The officers again opened the door and commanded Bell to drop the knives. Bell did not verbally respond to the officers, but allegedly had knives in both hands as he put his arms out farther away from his sides.
Watkins and Wilson heard the yelling and approached the apartment to find the other two and ended up standing next to Taylor. Watkins and Wilson also began shouting to Bell to drop the knives. Moments later, the woman in the apartment attempted to talk to Bell, but police said they could not tell what she was saying. Officers told her to get back.
Watkins then yelled that if Bell took another step, the officers would shoot. Bell then turned his head toward the woman before taking two steps toward the officers, prompting them to fire. The officers were roughly eight feet away from Bell when they began shooting.
Police allege that Bell was told to drop the knives a total of 18 times prior to being shot.
Taylor, Watkins and Wilson fired their guns, while Mabrey was behind the three when they began to shoot. Mabrey did not fire his gun, but shot his Taser earlier.
Bell was taken to McKay-Dee Hospital to be treated for his injuries.
The woman in the apartment was interviewed by police shortly after the incident. She said that the two were in a relationship and Bell allegedly came home intoxicated when an argument broke out. During the argument, she allegedly told police that Bell had broken her phone, and at one point he allegedly picked her up in the parking lot and physically tried to bring her back into their apartment. She was able to break free and made it back into the apartment. Bell allegedly kicked the door open, breaking the door jam. She allegedly told police that Bell began breaking items in the apartment, and the total damage property was estimated to be around $500.
She told police that she and Bell were in the bedroom when they heard “other voices,” the affidavit says. Bell went out to the living room, and she followed after a little time had passed. She allegedly told police that she saw Bell holding the knives and the police telling him to drop them. She reportedly witnessed police try to Taser Bell, “but it did not work because he closed the door,” charging documents allege. The woman told police that she too told Bell to drop the knives before Bell took a step forward and officers shot him.

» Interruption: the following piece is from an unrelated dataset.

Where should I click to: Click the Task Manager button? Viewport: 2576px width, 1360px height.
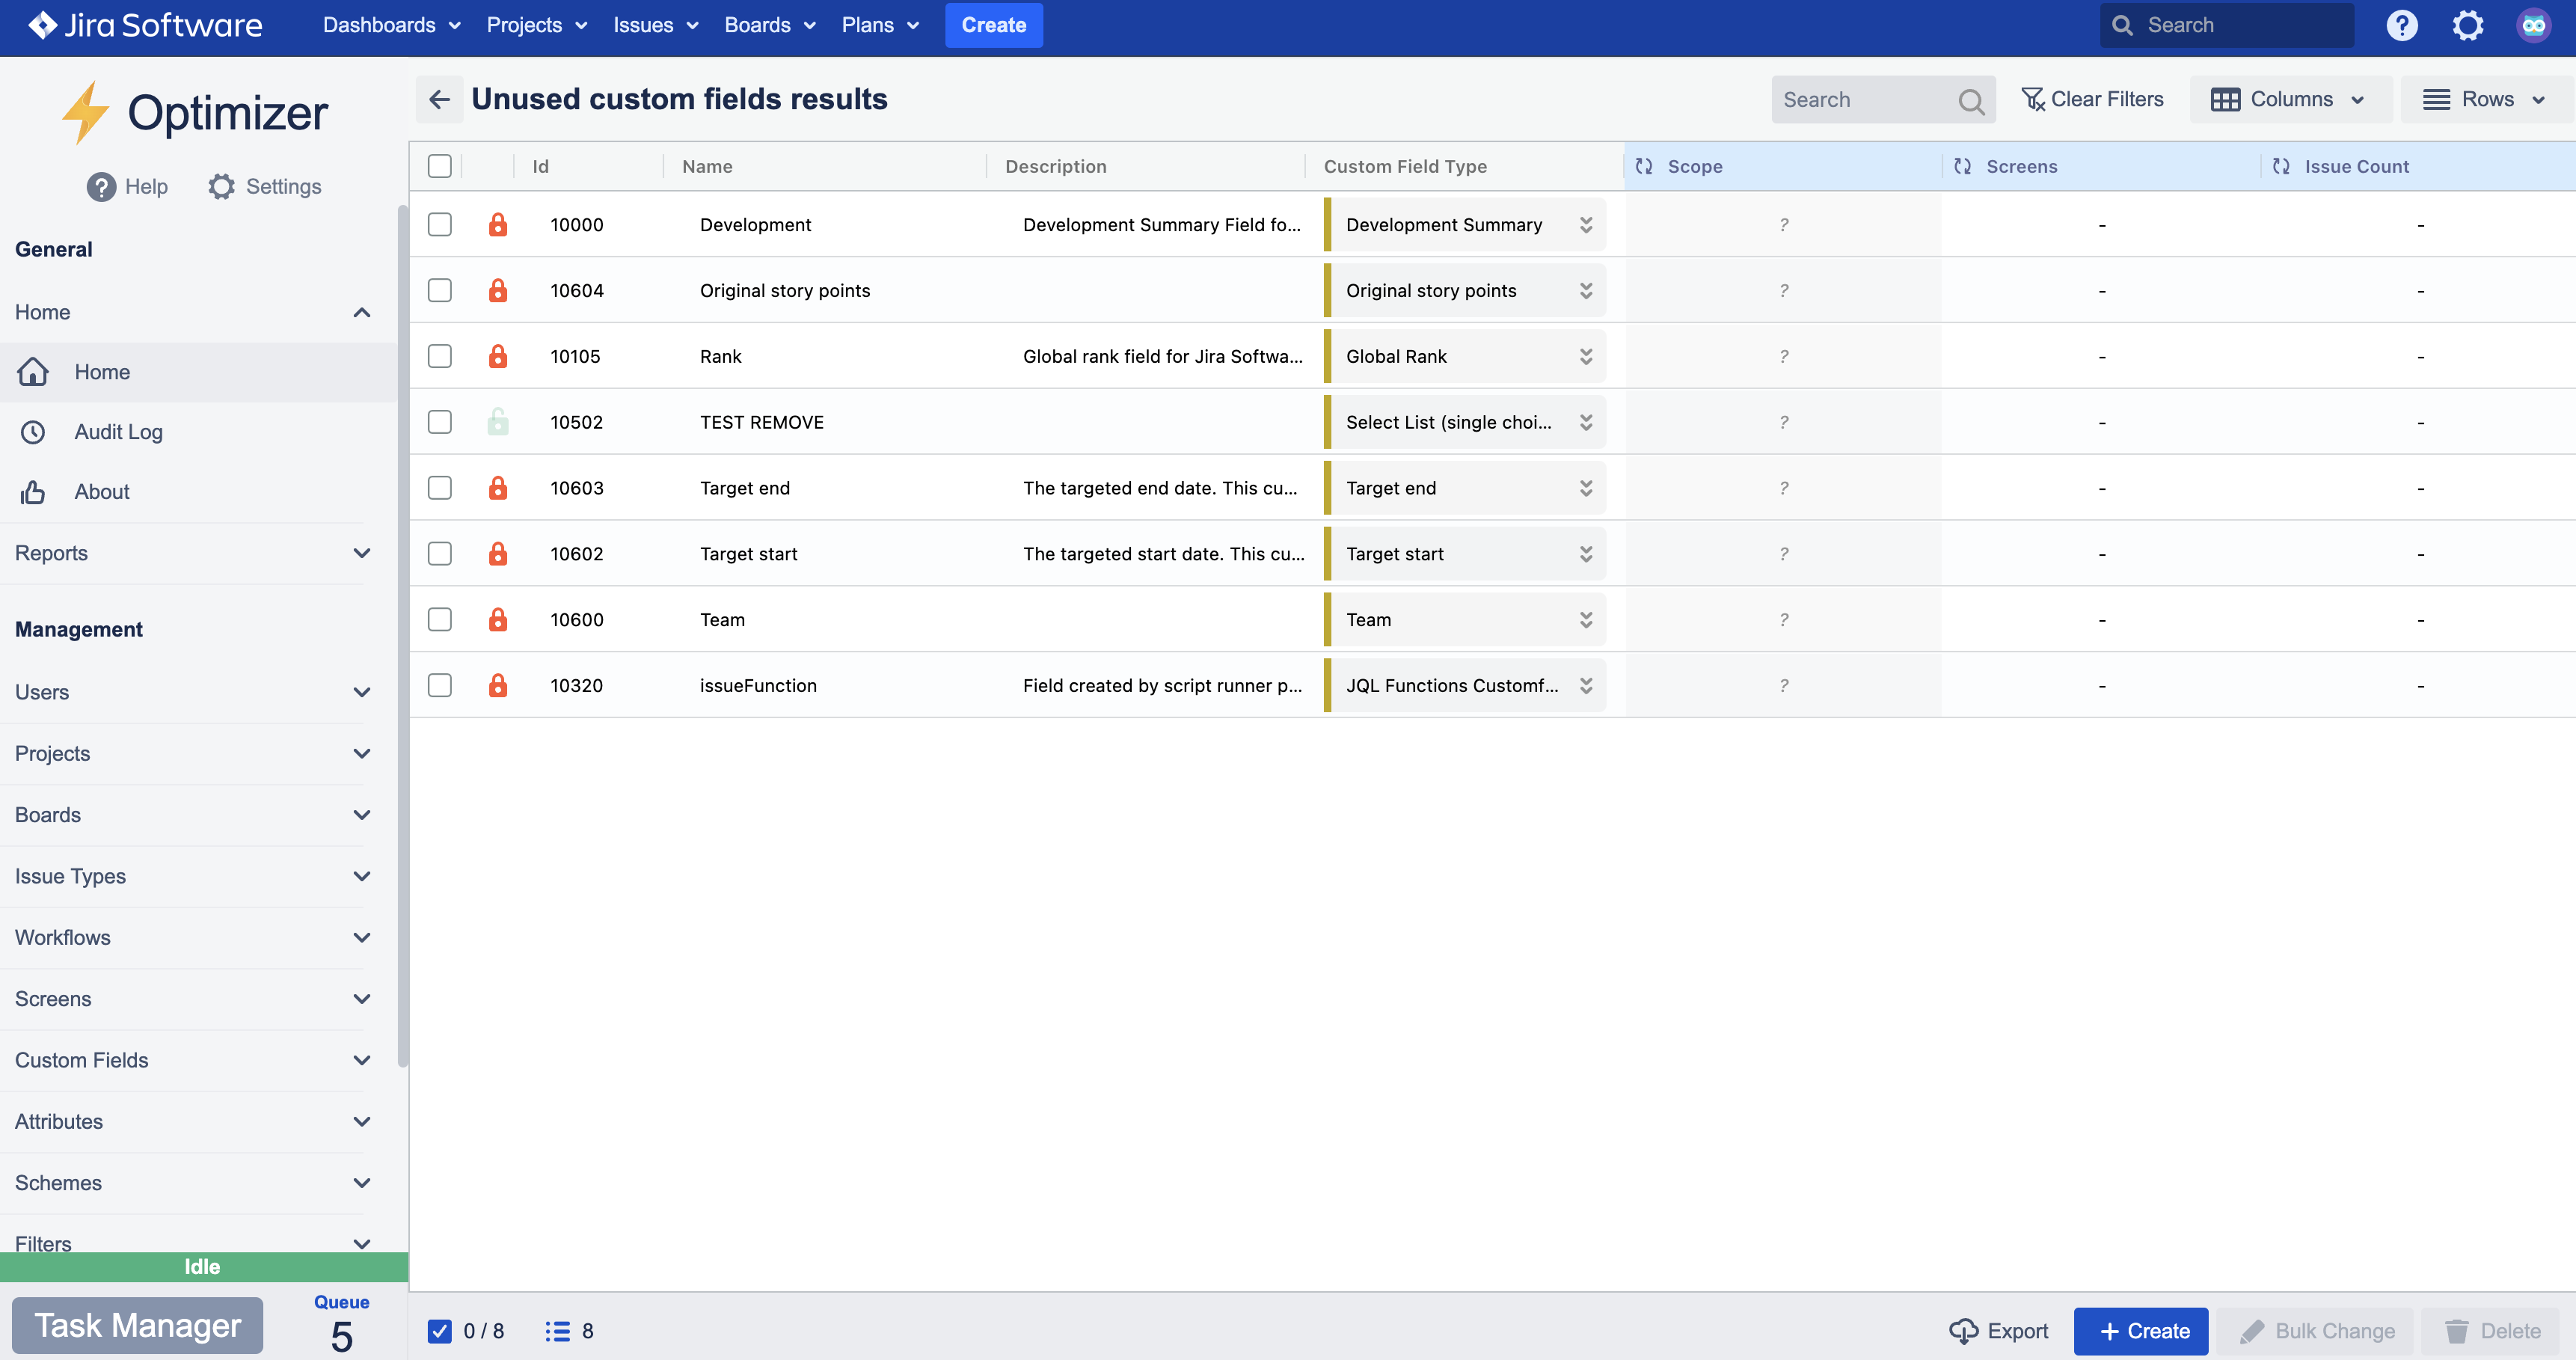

Harrisville Police Chief Maxwell Jackson told the Standard-Examiner that Mabrey was not placed on paid administrative leave following the incident.
However, Jackson said that Taylor, who did fire shots at Bell, has been back to work for nearly a month. Jackson said Taylor was cleared to return to duty after the Harrisville Police Department conducted their own internal investigation to see if Taylor had acted inappropriately.

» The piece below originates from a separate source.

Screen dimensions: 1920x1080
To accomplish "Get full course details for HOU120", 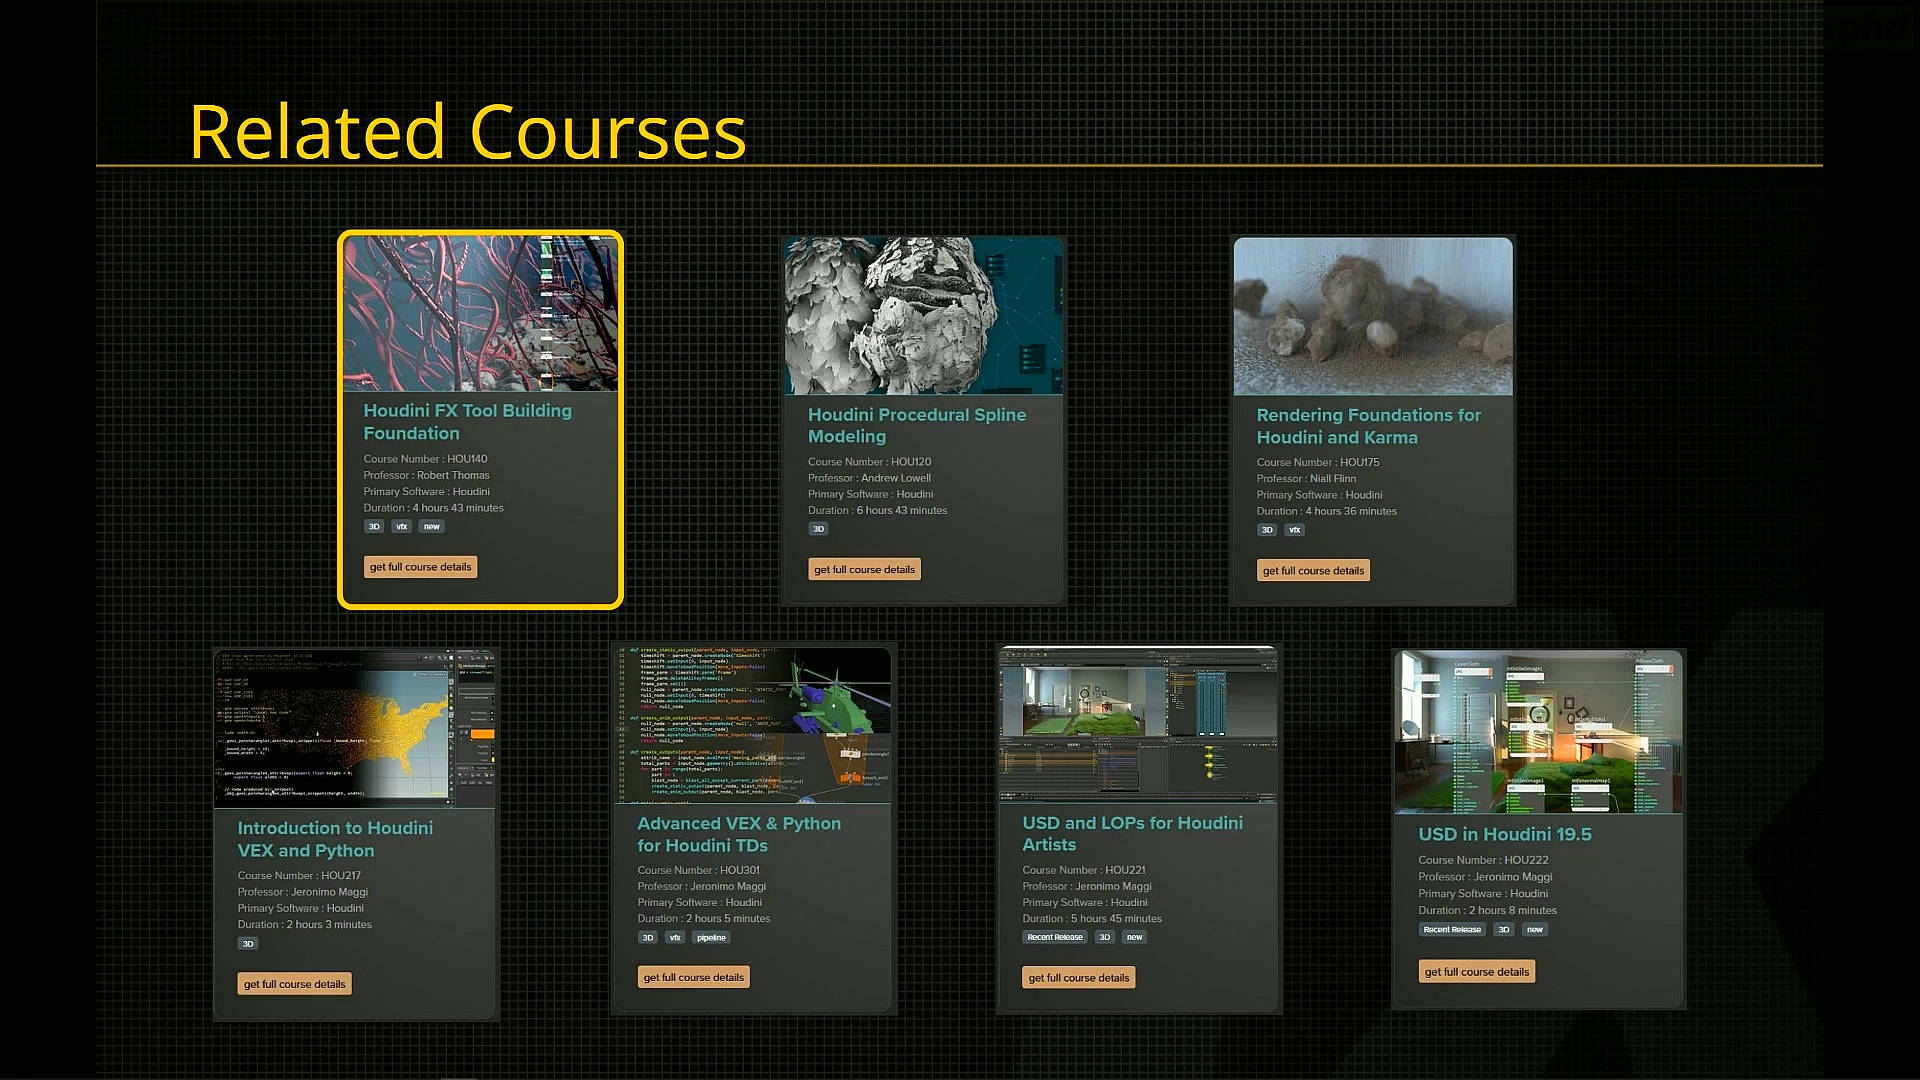I will coord(864,570).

Typically in larger police departments like the Ogden Police Department, officers involved in shootings are placed on paid administrative leave until the county attorney’s office have screened an officer of criminal charges, or ruled their actions are justified. Jackson said that smaller departments like his are not able to have one of their few officers sidelined for an extended period of time.
“We can’t afford that luxury,” Jackson said.
Bell is being charged with four counts of assault against a peace officer, a second-degree felony. Under criminal code, police specifically allege that Bell did, “commit an assault or threat of violence against a peace officer, with the knowledge that the person was a peace officer, when the peace officer was acting within the scope of his authority as a peace officer.”
Bell has yet to be given an initial appearance date set in Ogden’s 2nd District Court. A summons has been proposed to bring Bell to court, but has not been issued, according to court documents.